I’ve been involved with restorative practices for more than 25 years. Circle work was part of my upbringing. when I came out as a lesbian at age 18, I was involved with circle work in women’s community. I learned about restorative justice work and began to study these practices. I received my Master’s Degree in Restorative Practices in 2007 and have added to my studies the work of Kay Praniss and Carolyn Boyes-Watson in peace circles and Parker Palmer’s Circles of Trust. I continue to engage with IIRP’s alumni program and recently completed their train the trainers program.

“Restorative practices” is a larger umbrella for different types of restorative responses. These practices are focused on, and center, relationships. They range from informal conversation that use affirmative statements or questions, to formal conferencing circles.

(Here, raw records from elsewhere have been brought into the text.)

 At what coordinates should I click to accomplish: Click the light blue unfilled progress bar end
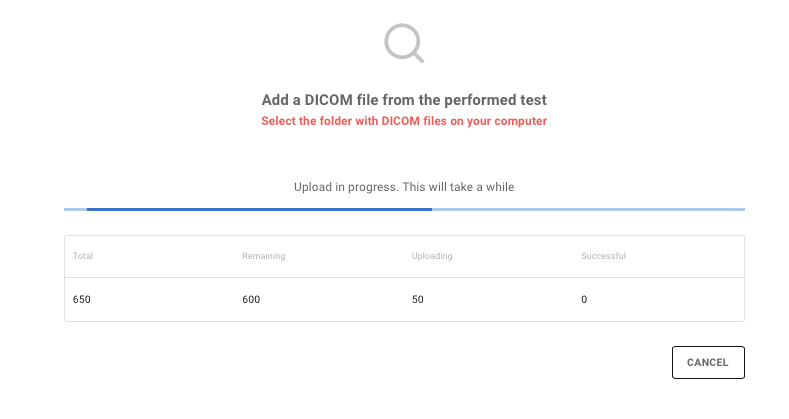pos(588,209)
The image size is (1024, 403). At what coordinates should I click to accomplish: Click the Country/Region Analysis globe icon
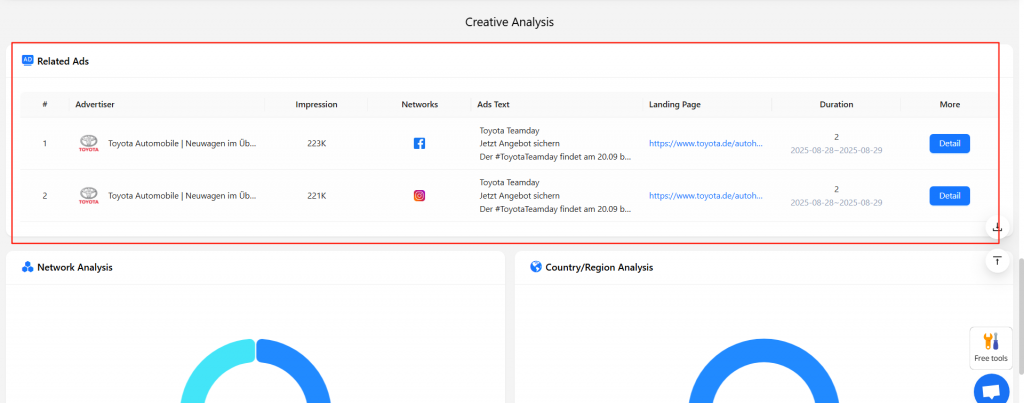[x=536, y=267]
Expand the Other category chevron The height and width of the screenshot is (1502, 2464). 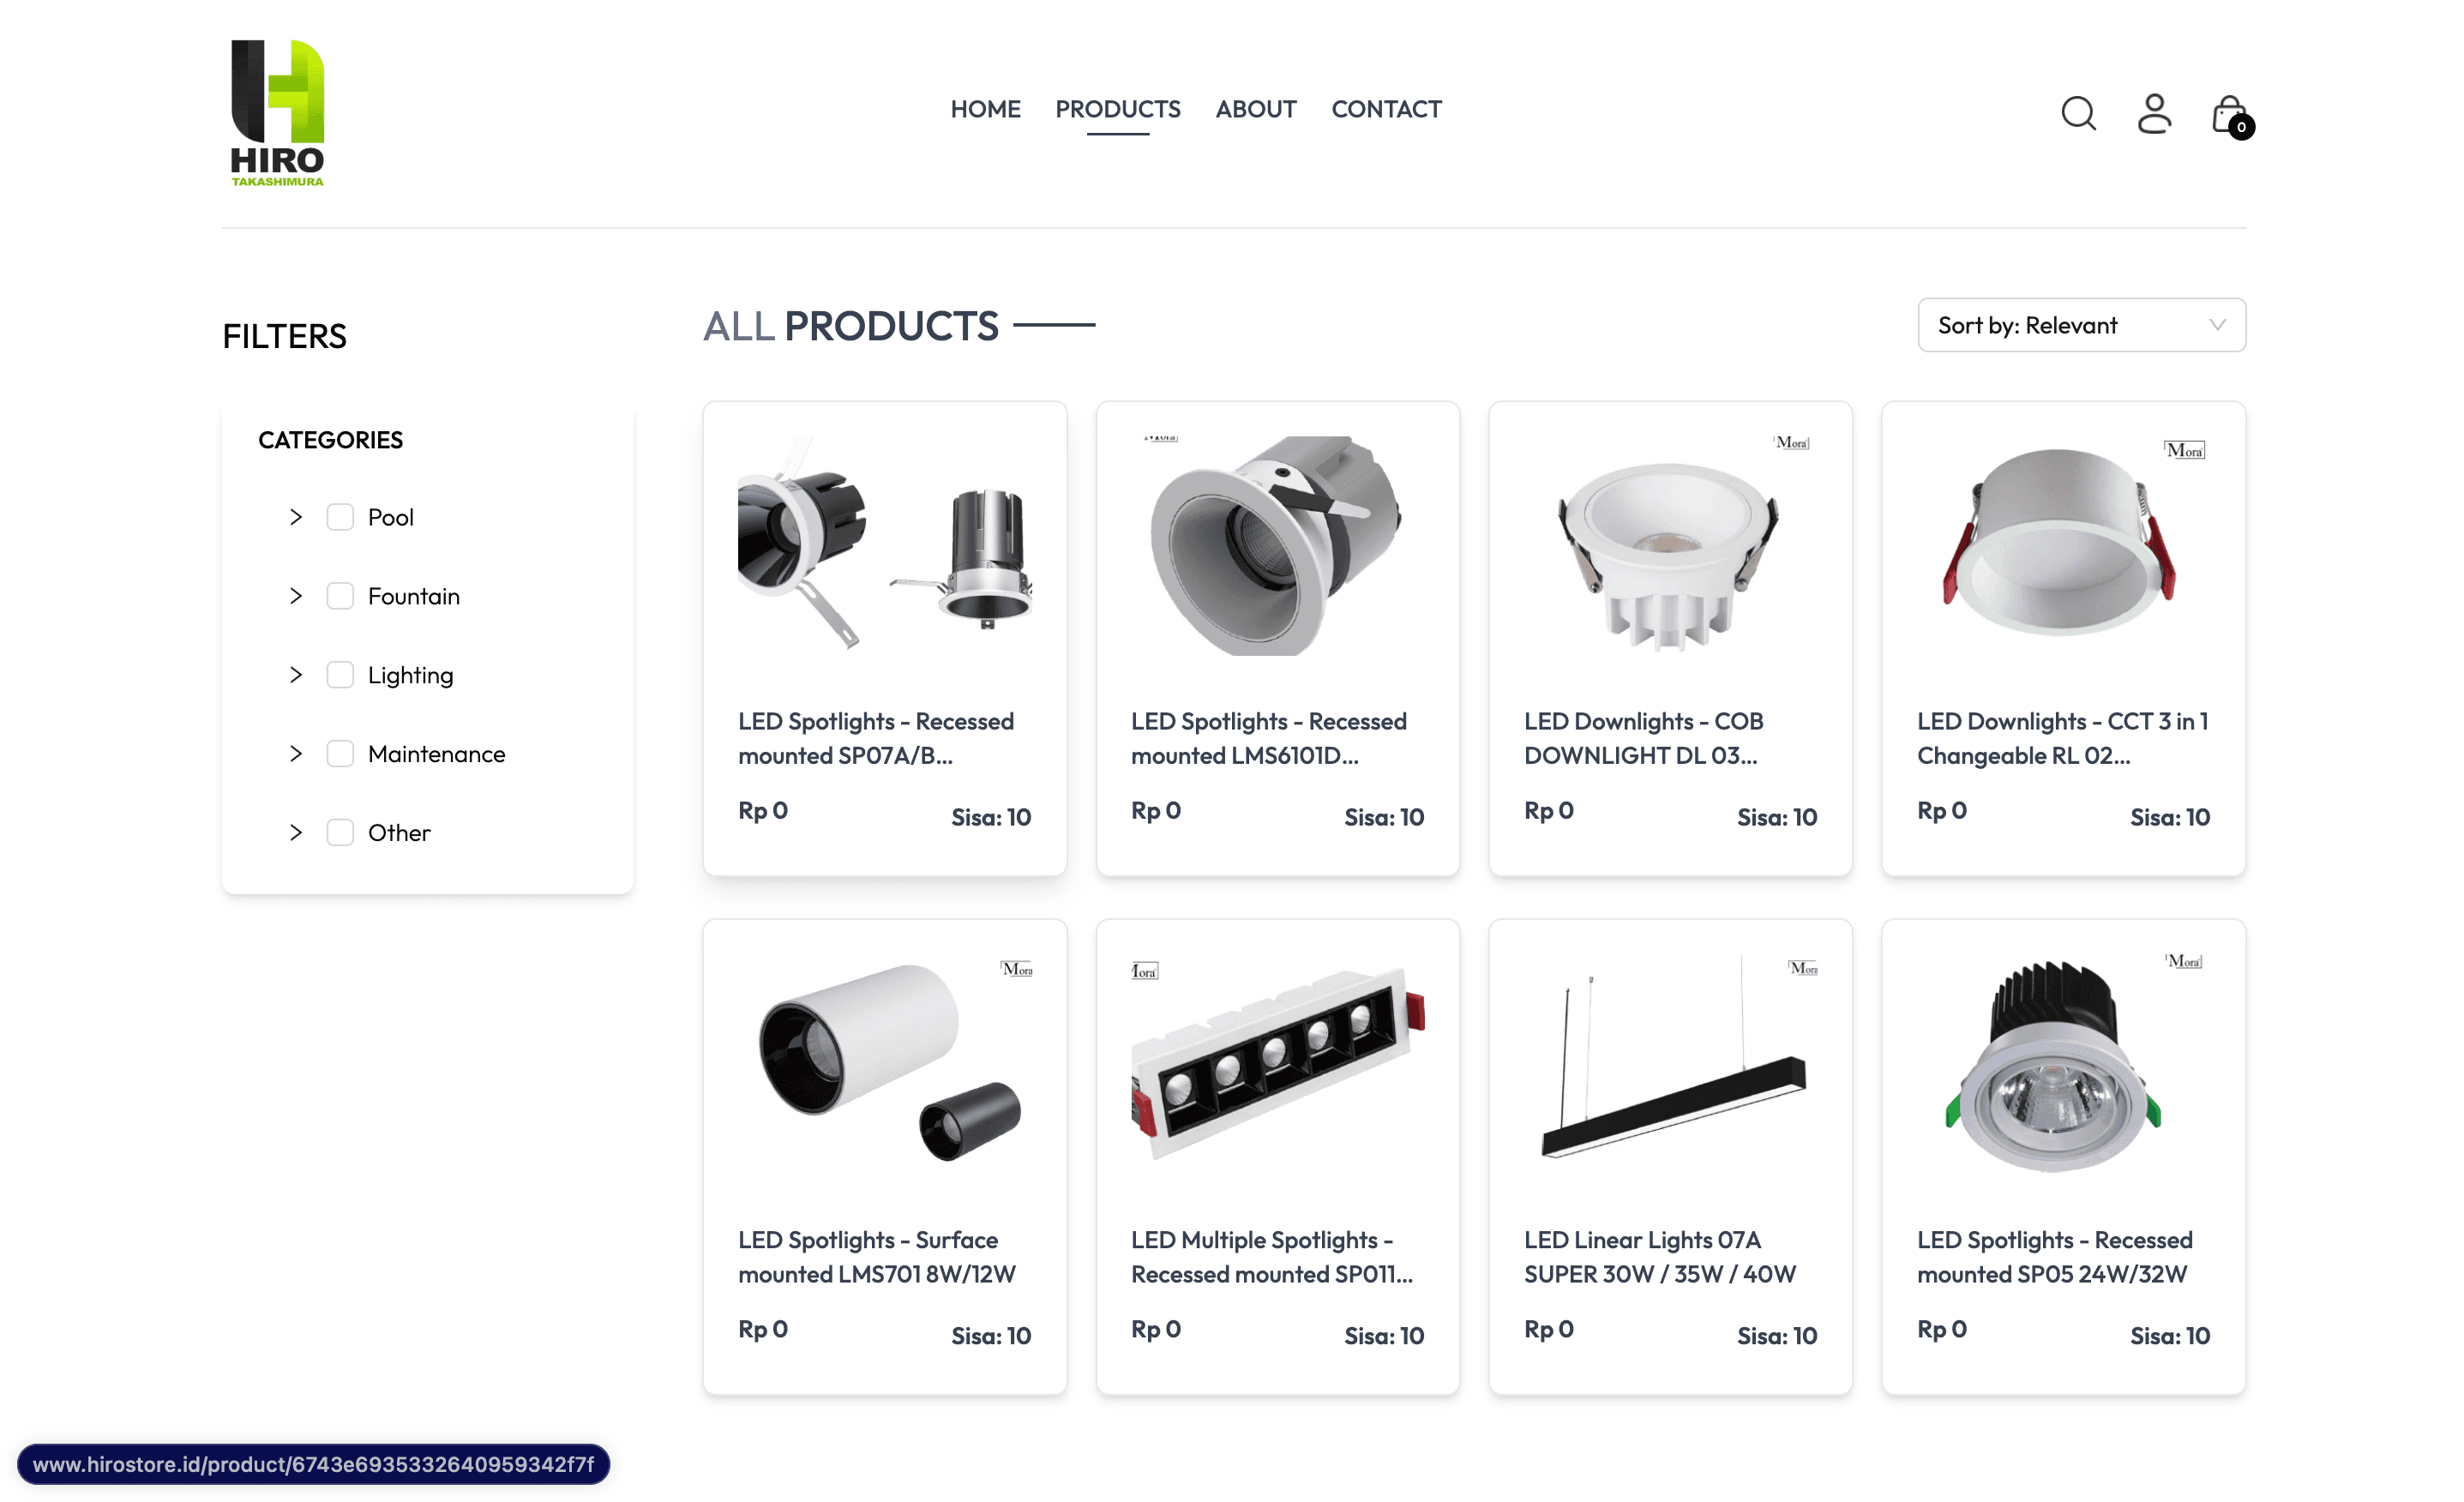coord(296,833)
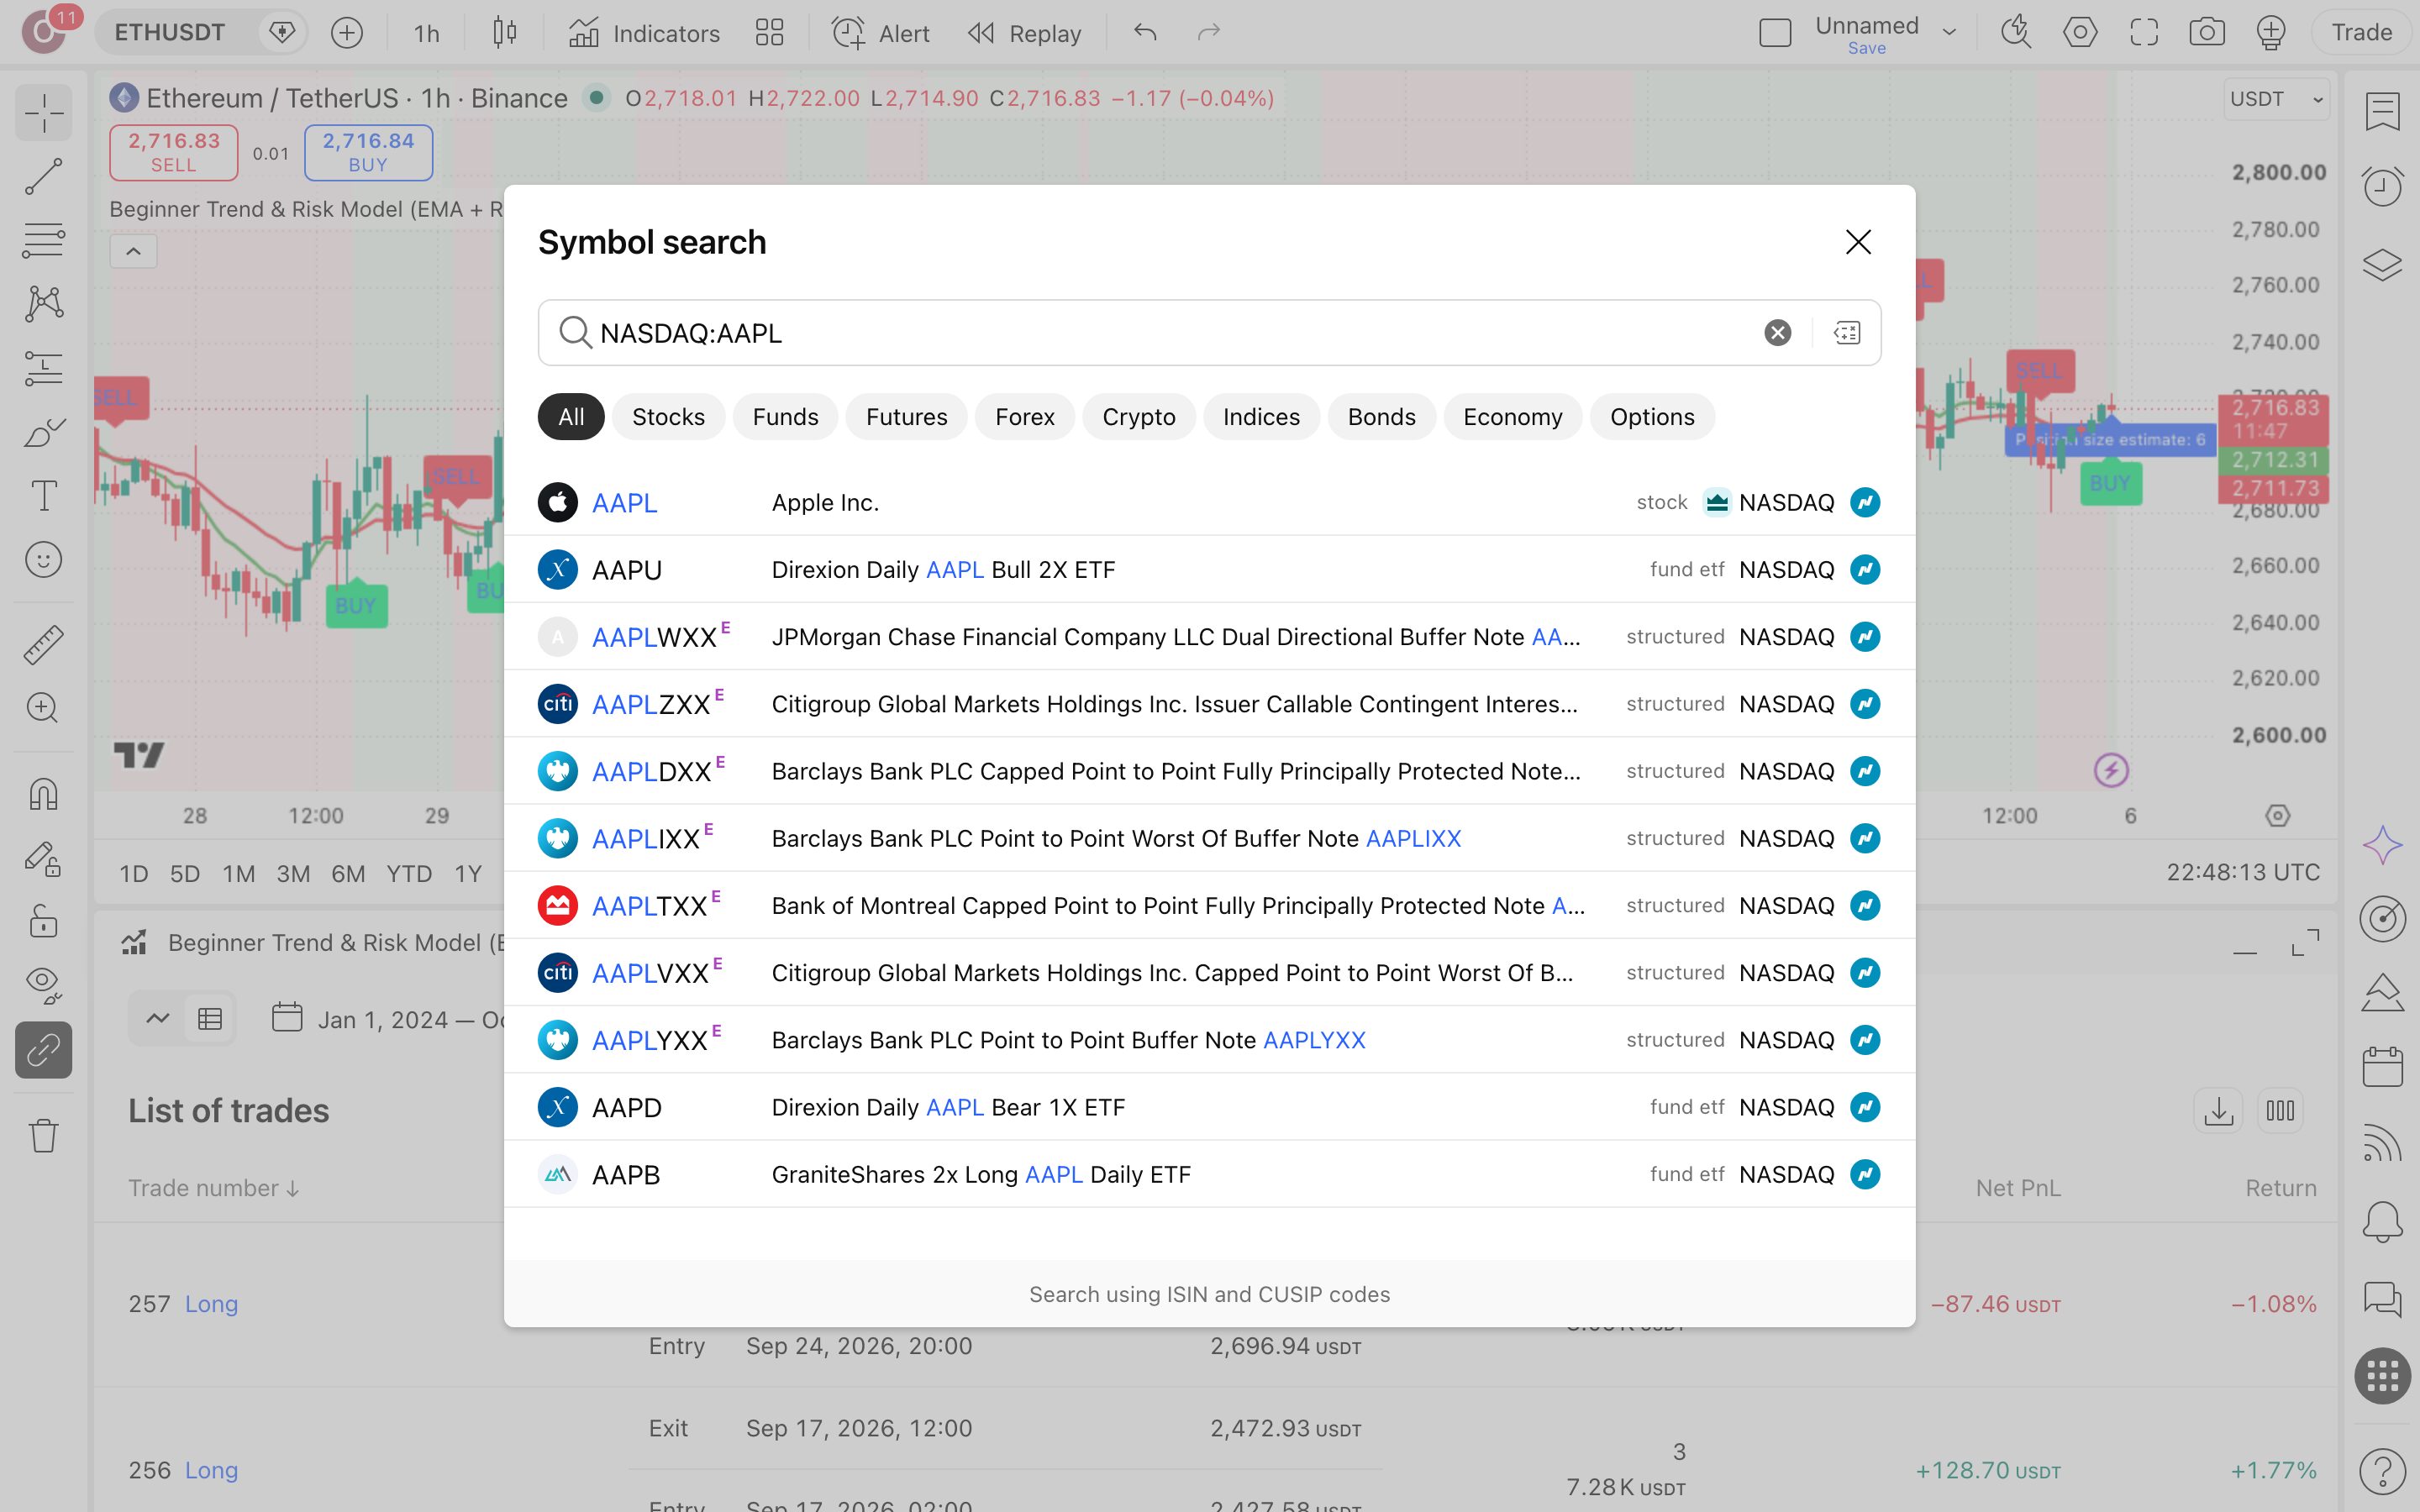Start Bar Replay mode
This screenshot has height=1512, width=2420.
click(1025, 33)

Restorative Practices, though wonderful and widely useful, don’t work for everything all the time. Circles might help, but the container has to create a sense of safety and place for people to be vulnerable. If one or both or the parties have no desire to be in relationship or to repair the relationship, the process will likely not work. If there is a sense of punitive intent or a threat of punishment, the process may work, but outcomes may not be effective in the long run. If there is a drive toward a specific outcome, the process likely get bound up and wont work well. If the party who caused the harm does not take even a small amount of responsibility, a formal conference will likely be ineffective and can cause more harm.

A few examples are:

  • Community building circles are any formalized circles that invite people to get to know each other better, these are most effective when they are on-going, to allow people to deepen their knowledge of one another.
  • Restorative Circles or more formal conferences are often used for repairing harm as well as repairing the relationships.
  • Family Group Decision Making is often used in cases when children and families are involved, centering the extended family in making choices for a child in need most often with a case worker providing support.
  • There other kinds of practices, but those above are the most commonly used in the United States.